Your objective. Could you copy the following items word for word, leaving the pictures out of your answer?

[Word and item position data]
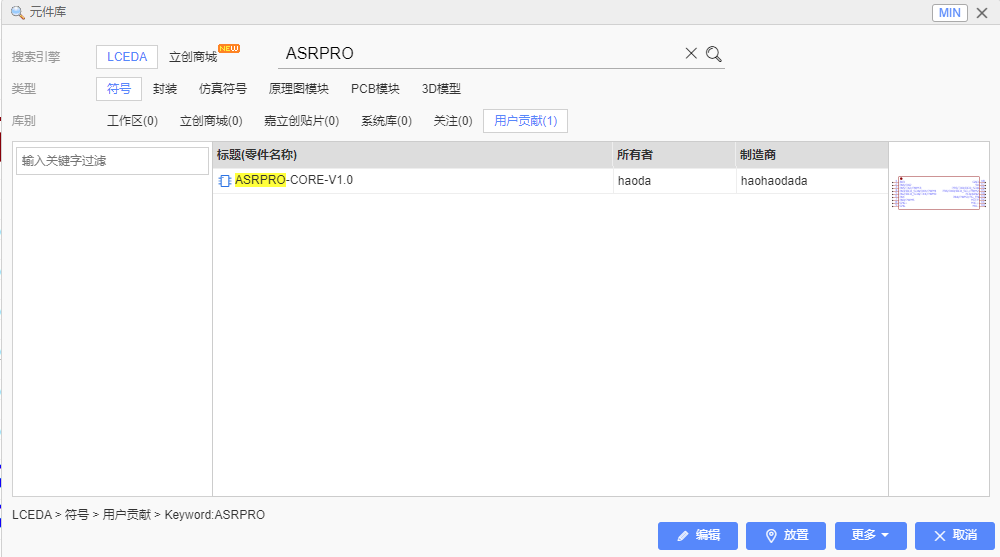Select the LCEDA search engine

127,57
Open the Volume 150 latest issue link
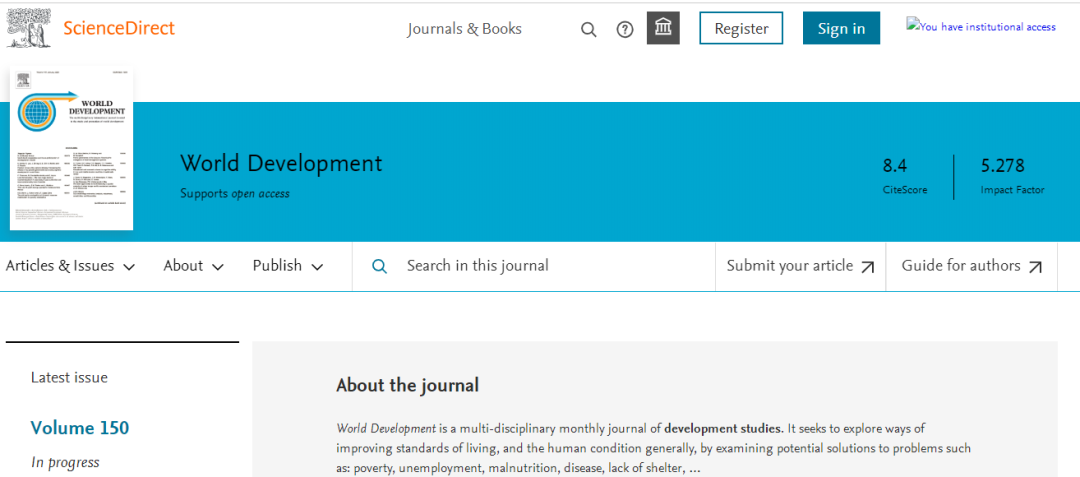The image size is (1080, 477). pyautogui.click(x=80, y=428)
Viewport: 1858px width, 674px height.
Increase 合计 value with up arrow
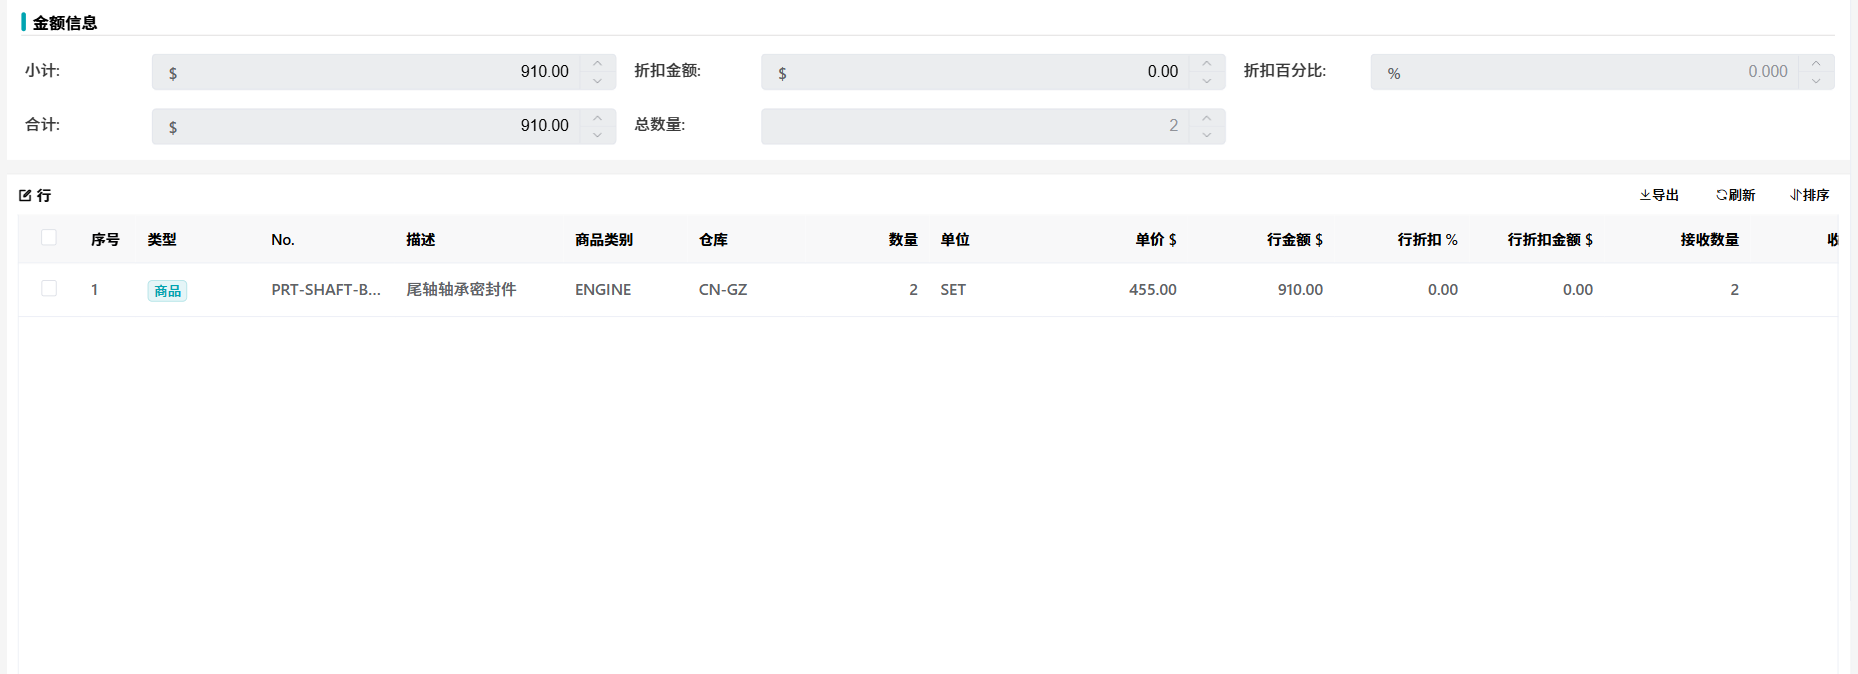click(598, 118)
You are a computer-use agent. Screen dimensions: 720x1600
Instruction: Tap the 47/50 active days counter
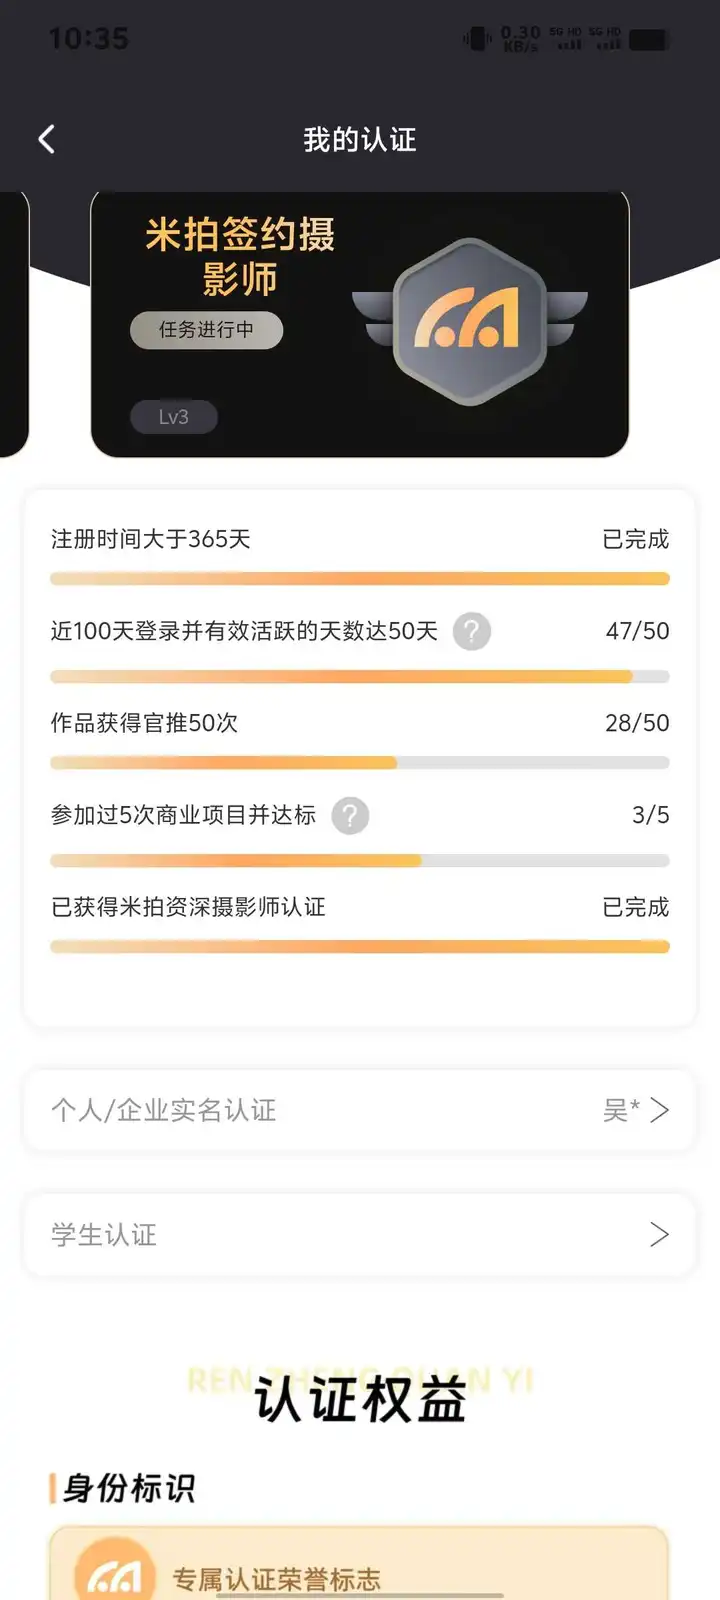637,631
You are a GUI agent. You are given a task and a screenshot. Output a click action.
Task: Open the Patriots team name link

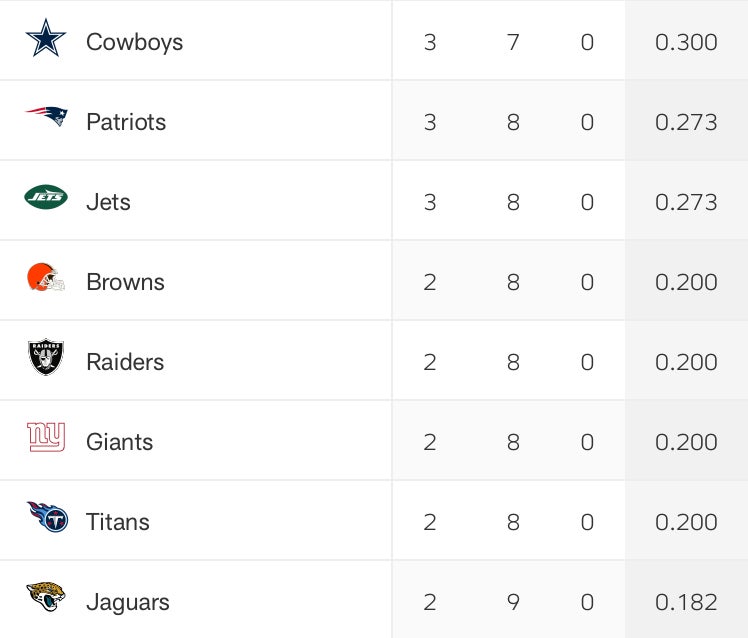tap(126, 122)
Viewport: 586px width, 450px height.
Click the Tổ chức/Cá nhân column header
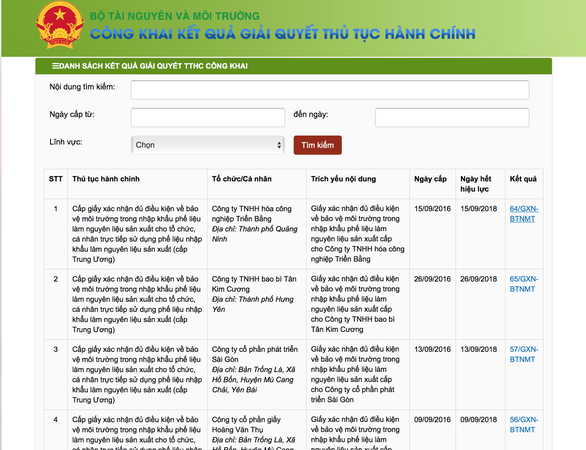pos(242,179)
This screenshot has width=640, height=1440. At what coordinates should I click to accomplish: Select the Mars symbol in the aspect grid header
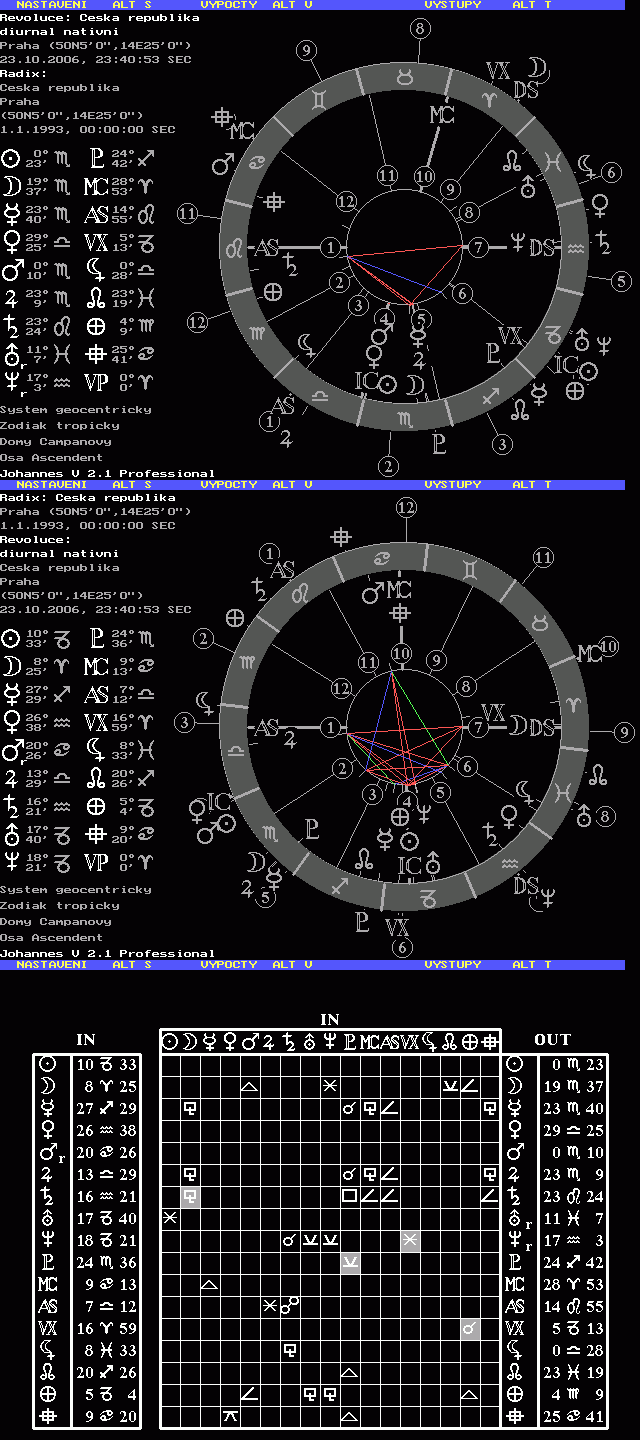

Output for this task.
Select the LCEDA search engine

127,57
Open the Volume 150 latest issue link
The image size is (1080, 477). pyautogui.click(x=80, y=428)
Viewport: 1858px width, 674px height.
Increase 合计 value with up arrow
click(598, 118)
You are a computer-use agent. Screen dimensions: 720x1600
Instruction: Tap the 47/50 active days counter
637,631
You are a GUI agent. You are given a task and a screenshot. Output a click action.
Task: Open the Patriots team name link

tap(126, 122)
Viewport: 586px width, 450px height.
Click the Tổ chức/Cá nhân column header
pos(242,179)
This screenshot has width=640, height=1440. At what coordinates should I click to accomplish: Select the Mars symbol in the aspect grid header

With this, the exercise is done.